There is evidence that federal charging practices vary across district courts, according to experts who say that several court characteristics impact what charges might be pursued for similarly situated defendants. UTSA professors of public policy Richard Hartley and Rob Tillyer have studied what factors affect the determination by prosecutors to decline to charge someone arrested for a federal crime.

“We know that decisions made by prosecutors are highly discretionary and that these decisions affect later stage decisions such as those of sentencing judges.”

Research regarding decision making in federal criminal courts has revealed disparities related to charging decisions, charge reductions, guilty pleas, pleas rewards, trial penalties, selection processes in screening, and between prosecutor variation in plea bargaining. The purpose of the UTSA research is to understand prosecutorial discretion and its influence as gatekeeper of the federal criminal justice system and whether this might benefit or disadvantage certain types of defendants.

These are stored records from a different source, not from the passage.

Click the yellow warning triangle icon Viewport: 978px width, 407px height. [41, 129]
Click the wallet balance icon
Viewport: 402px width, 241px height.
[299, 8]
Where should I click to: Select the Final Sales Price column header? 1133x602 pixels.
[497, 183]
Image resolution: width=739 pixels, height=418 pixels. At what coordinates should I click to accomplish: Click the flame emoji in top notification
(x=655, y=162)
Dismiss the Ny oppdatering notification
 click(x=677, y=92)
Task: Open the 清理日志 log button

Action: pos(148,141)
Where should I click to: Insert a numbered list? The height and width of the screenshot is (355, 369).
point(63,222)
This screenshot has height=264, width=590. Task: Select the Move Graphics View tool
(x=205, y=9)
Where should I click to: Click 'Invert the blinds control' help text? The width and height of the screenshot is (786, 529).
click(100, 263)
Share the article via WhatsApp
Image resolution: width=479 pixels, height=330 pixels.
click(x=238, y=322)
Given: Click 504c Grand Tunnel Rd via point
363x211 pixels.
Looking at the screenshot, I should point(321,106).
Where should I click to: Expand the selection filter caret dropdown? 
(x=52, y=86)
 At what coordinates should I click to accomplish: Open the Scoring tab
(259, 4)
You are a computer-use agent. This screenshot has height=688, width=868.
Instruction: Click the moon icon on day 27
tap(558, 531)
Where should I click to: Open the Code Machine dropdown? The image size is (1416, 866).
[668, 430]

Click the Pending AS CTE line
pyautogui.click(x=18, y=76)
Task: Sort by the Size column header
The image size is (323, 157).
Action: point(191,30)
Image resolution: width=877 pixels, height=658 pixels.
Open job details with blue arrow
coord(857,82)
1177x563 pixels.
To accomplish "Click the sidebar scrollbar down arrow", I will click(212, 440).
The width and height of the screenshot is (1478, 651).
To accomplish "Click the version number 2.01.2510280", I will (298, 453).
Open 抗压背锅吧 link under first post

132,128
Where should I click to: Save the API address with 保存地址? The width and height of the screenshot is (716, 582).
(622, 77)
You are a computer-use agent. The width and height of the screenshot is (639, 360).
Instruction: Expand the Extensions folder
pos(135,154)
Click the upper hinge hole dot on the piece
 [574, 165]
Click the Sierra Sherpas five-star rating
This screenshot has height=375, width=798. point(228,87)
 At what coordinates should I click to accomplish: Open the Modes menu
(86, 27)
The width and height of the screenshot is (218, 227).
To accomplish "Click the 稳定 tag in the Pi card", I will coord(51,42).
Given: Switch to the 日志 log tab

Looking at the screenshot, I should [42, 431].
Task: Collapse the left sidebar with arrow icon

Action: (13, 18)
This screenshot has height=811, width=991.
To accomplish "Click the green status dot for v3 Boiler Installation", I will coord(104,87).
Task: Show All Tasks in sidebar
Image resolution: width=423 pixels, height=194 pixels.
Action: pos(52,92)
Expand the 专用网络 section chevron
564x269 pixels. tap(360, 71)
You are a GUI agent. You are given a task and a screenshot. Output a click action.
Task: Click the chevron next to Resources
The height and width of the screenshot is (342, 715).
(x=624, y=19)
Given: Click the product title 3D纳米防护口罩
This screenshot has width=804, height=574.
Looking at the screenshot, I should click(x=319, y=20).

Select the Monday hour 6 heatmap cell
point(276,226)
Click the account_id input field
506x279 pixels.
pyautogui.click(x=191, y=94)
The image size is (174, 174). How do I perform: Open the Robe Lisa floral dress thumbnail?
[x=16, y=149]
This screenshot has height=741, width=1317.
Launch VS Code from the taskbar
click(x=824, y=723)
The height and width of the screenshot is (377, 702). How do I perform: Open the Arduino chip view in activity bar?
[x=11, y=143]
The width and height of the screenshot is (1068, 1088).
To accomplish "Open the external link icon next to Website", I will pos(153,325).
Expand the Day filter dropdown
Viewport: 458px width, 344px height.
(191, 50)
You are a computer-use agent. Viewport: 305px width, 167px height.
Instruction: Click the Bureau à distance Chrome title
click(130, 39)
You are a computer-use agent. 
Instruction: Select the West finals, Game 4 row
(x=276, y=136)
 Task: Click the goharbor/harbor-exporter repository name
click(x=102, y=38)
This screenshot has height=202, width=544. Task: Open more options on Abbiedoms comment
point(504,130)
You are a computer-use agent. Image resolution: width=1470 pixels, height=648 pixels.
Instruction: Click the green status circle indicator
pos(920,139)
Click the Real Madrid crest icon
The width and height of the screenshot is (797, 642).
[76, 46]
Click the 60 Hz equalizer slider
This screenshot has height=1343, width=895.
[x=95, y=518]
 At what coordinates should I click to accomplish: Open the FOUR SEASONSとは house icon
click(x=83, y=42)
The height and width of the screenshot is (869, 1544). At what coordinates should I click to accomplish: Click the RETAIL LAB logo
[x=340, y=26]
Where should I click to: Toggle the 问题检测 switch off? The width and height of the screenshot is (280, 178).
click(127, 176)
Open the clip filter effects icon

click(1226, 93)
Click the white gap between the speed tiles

Reporting their work in the journal Justice Quarterly, Hartley and Tillyer examined charges and prosecutor’s decisions to decline to pursue a case. “We know that the decisions made by prosecutors [prosecutorial decisions] are highly discretionary and that these decisions affect later stage decisions such as those of sentencing judges,” says Hartley. “However, one of the main obstacles in exploring these cumulative effects has been the lack of, or availability of, data.”

To overcome the limitation of a lack of knowledge of prosecutorial decisions, the researchers linked data on federal arrests to data on prosecutorial charging decisions producing a data set that covers 10 years and has nearly 1 million cases. The source of the data sets they merged is the Federal Justice Statistics database house within the National Archive of Criminal Justice Data.

The research showed that federal prosecutors declined to prosecute in about one quarter of all cases across the 10 years of data, but this percentage varied by type of offense. Violent and drug cases were most likely to be declined for prosecution, while immigration offenses had the highest likelihood to be prosecuted.

Regarding legally relevant factors, the researchers found offenders with more charges were more likely to have their case declined for prosecution in a federal court. Part of the explanation for this might be that in the federal system 90% of defendants plead guilty through some sort of plea agreement. Having more charges against you, therefore, may increase the possibility that defendants do not enter into a plea agreement and the prosecutor has to examine how the case might be viewed at trial, which could result in a higher likelihood of declining to prosecute the case. It may also be that a state- or county-level prosecutor agrees to prosecute the case due to overlapping jurisdiction and therefore the federal prosecutor declines to prosecute the case in federal court.

The UTSA researchers also found some differences in these decisions across gender and race. Their analyses revealed that men and nonwhite defendants were more likely to have their cases declined for prosecution; however, men also made up 90% of offenders in the data.